>>>

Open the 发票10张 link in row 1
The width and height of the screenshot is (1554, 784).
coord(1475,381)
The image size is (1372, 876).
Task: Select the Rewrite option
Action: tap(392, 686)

<<<

Copy the records above line for line, without changing anything.

THE RESPONSE –
Open the 发票10张 link in row 1
The width and height of the screenshot is (1554, 784).
coord(1475,381)
The image size is (1372, 876).
Task: Select the Rewrite option
Action: tap(392, 686)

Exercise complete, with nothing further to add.